Arrivato a casa, mi tolgo le scarpe e mi sdraio sul divano con il portatile sulle gambe e dopo aver finito del lavoro arretrato inizio a sfogliare le foto della galleria. Sono ancora tutte là. Non ho mai cancellato nulla di Astrid e me. Non ho mai fatto quello che mi dicono gli altri, dicendo di tirare avanti e di non pensarci. Ho tenuto ben stretto il ricordo ogni giorno, anche se farlo mi ha fatto detestare il mondo.

Astrid
«C'è qualcuno davanti casa tua» mi informa Megan. Mi sporgo dal sedile posteriore della sua macchina, dove tengo in braccio Elia che intanto si è addormentato.

Quando metto a fuoco la figura davanti il mio appartamento rimango scioccata perché quel "qualcuno" è proprio Jason.

«Per favore non fermarti» dico, con il panico nella voce.

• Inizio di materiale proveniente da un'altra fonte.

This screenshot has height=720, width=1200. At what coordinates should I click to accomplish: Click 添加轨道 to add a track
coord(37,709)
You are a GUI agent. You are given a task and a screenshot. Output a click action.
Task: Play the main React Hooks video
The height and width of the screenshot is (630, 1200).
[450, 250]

Tutto avrei potuto immaginare e non trovare Jason fuori casa mia. Perché è qui? Perché non mi ha avvisata? Di certo il mio silenzio nelle risposte lo avrà fatto agire d'istinto, per cui ecco spiegata la sua presenza qui.

«Cosa? Perché?» chiede Megan.

«È Jason quello» le faccio notare.

«E quale migliore occasione per dirgli del bambino??».

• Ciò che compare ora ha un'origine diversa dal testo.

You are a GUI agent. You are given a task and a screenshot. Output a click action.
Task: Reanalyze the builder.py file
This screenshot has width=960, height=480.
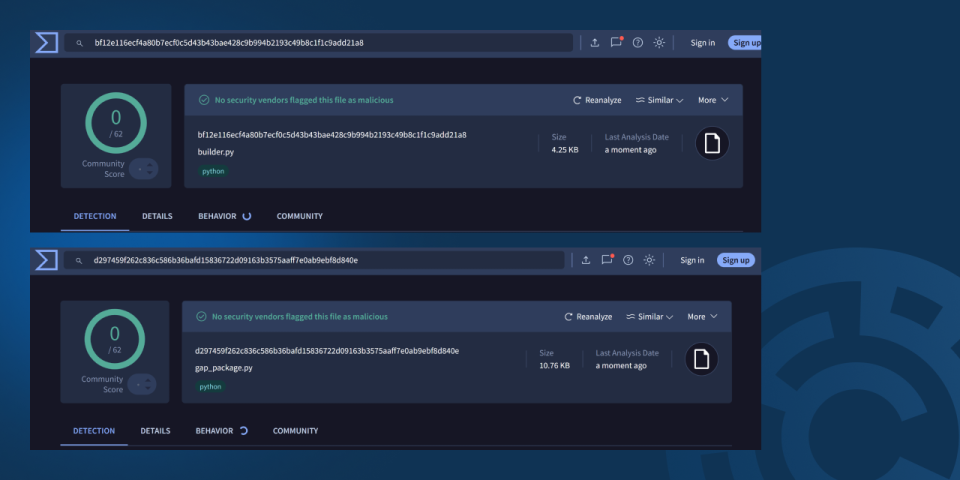597,100
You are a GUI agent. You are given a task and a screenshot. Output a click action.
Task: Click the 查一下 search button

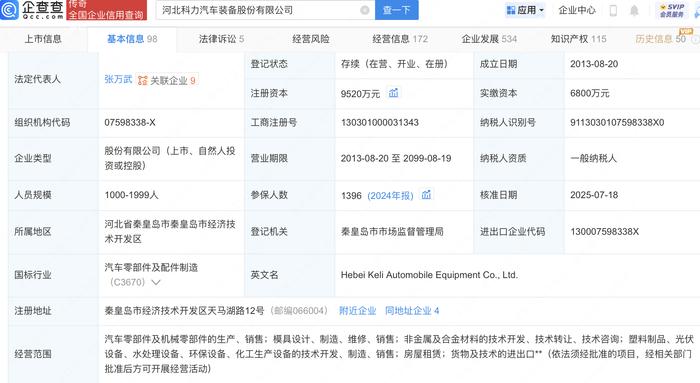(x=396, y=10)
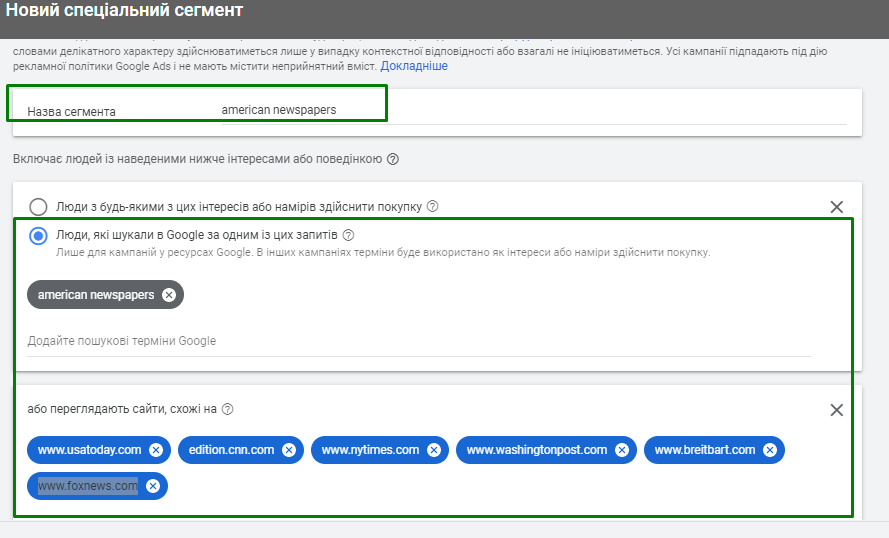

«Megan, non dire cazzate. Sarebbe selvaggio in questo modo. Fammi il piacere di non fermarti. Facciamo un giro, magari al ritorno se ne sarà andato. Glielo dirò, ma per favore, non costringermi a farlo in questa maniera».

A stento cerci di trattenere le lacrime e faccio in modo che nessuna emozione trapeli dalla mia voce. Non saprei cosa fare perché sono letteralmente investita da pensieri contrastanti. Vorrei fare la cosa corretta perché è giusto nei confronti di Jason, ma la cosa che prevale di più adesso è la pura di come potrebbe reagire.

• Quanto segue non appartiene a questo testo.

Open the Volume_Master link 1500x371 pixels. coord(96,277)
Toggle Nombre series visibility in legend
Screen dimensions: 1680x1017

«Non voglio obbligarti a far niente, Astrid»mi rassicura Megan. «Voglio che tu faccia la cosa giusta. Per te, per Jason e soprattutto per Elia. Tuo figlio ha bisogno di un padre». E detto ciò, Magna ascolta la mia richiesta e gira a destra evitando di passare davanti Jason e farci vedere.

«Lo farò, ma non adesso, non in questo modo. Devo creare la situazione adatta. Voglio fare meno danni possibili. Devo essere pronta e devo mettere Jason nelle condizioni di poter scegliere. Deve fare ciò che sente di fare. Non voglio far pena a nessuno e non voglio che si prenda responsabilità solo perché si sente obbligato a farlo».

Dopo un quarto d'ora circa di girare per la città, Megan mi riporta a casa. Non c'è più traccia di Jason, per fortuna. So che devo dirglielo. Devo togliermi questo peso dal cuore. Non posso decidere per lui, nascondendogli un figlio proprio sotto al naso. Non lo merita, nonostante il modo in cui mi ha lasciata. Ma dopotutto, abbiamo un rapporto civile adesso, no? Posso dirgli tutto. Devo trovare il modo più delicato possibile. Anche la sua vita verrebbe stravolta perché ritrovarsi da un giorno all'altro con un bambino di due anni potrebbe essere uno shock per lui.

Dopo essere arrivata a casa e aver messo a letto Elia, prendo il cellulare per scrivere a Jason. Trovo diverse sue chiamate in segreteria e un messaggio che dice: ASTRID, SONO PASSATO A CASA TUA STASERA, MA NON C'ERI E MI RENDO CONTO CHE È STATA UNA PESSIMA IDEA. AVREI POTUTO ROVINARTI LA SERATA. LA PROSSIMA VOLTA TI AVVERTO, MAGARI NON FACCIO VIAGGI A VUOTO. SE DEVI PARLARMI PUOI FARLO IN QUALSIASI MOMENTO. CI VEDIAMO DOMANI A LAVORO.

A quell'ultima frase vengo investita nuovamente dal panico perché so che dobbiamo parlare e so che il momento della verità è vicino. Ma ancora di più so per certo che questo momento voglio che sia il più lontano possibile. Per questo, apro la chat con Veronica e le scrivo un messaggio.

VERONICA DOMANI NON POSSO ANDARE A LAVORO. PORTO IO ELIA AL NIDO, PERÒ DOVRESTI SOSTITUIRMI.. SE QUALCUNO TI CHIEDE SPIEGAZIONI DÌ CHE HO L'INFLUENZA.. NOTTE 

Già, l' influenza. La mia patologia può essere chiamata vigliaccheria. Ho paura di affrontare l'argomento. O forse, è solo paura di come Jason potrebbe reagire.